The Disciplined Yogi Sticks to the Program

Sep 25, 2017 | Yoga practices | 0 comments

photo of hammock in a garden

At present, early in the season, it’s hot and sultry. I feel lazy. I don’t want to do anything except lie in my hammock, dozing off with an unchallenging book.

Returning from a long overseas winter holiday has done nothing to improve my discipline. It’s been so very hard to kickstart my practice after two months of travelling. Yet I have done it now. 

Getting back into the routine of writing weekly blog posts has been harder. I’ve been sitting at my computer and immediately think of chores: watering, laundry, grocery shopping. Email needs answering and phone calls returned. I certainly don’t want to be sitting at my computer trying to find something fresh and interesting to say.

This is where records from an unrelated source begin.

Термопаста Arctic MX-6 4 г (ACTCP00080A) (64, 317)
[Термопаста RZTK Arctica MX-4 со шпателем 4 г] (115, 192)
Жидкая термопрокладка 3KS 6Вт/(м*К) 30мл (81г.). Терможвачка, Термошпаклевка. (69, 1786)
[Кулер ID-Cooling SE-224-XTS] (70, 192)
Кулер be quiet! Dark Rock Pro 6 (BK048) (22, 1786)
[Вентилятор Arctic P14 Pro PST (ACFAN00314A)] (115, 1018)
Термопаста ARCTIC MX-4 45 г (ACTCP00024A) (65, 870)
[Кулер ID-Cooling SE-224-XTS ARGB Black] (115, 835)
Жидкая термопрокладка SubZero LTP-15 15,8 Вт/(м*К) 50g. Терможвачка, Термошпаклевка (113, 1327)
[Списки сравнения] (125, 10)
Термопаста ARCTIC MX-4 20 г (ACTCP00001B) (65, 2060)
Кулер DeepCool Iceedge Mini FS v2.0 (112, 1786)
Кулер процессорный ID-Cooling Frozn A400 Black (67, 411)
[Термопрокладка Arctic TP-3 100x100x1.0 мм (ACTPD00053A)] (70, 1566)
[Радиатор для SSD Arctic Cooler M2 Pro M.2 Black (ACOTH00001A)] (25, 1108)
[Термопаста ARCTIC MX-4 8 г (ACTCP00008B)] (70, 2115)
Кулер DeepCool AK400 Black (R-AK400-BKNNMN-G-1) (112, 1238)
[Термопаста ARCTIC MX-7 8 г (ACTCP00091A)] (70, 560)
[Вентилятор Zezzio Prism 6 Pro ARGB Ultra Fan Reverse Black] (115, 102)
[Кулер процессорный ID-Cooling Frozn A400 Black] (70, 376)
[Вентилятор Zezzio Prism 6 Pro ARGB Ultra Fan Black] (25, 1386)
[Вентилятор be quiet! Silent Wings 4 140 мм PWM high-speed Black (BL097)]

But here I am, writing away, because that’s what I do. Eventually I find my disciplined writing muscles. I feel I need to be the one carrying the flag for discipline when others have gone off to lie in their own hammocks.

That wise yogini, Judith Lasater, has said that the most important part of yoga practice is consistency. Veteran yoga practitioners, and writers as well, appreciate the power of routine.

I get up each morning and, more often than not, I meditate with my husband. When we started doing this, our commitment wavered. Then we became more regular, simply because meditating is a good thing to do. Just as old meditators report, life goes better with meditation.

Now, I’m back in my routine. In the a.m., pretty much without missing a beat, I go off to the Yoga Shed to do my practice. The disciplined yogi back doing practice an hour and a half, six days a week.

Okay, in the interest of full disclosure, on a particularly sparkling summer’s morning, I might opt for walking on the beach instead. I’ll be thinking, I’ll get to my practice in the cool of the evening. Do I? Well, sometimes that southerly doesn’t come through, and then neither do I.

Here’s the point, though. After a while, weeks or months or years, we’re better off dispensing with all the options. It’s more freeing to stick to the program. This is where the expression ‘discipline is freedom’ comes from.

I recommend it.

And, if you happen to get the work done, there might just be enough time left for the hammock.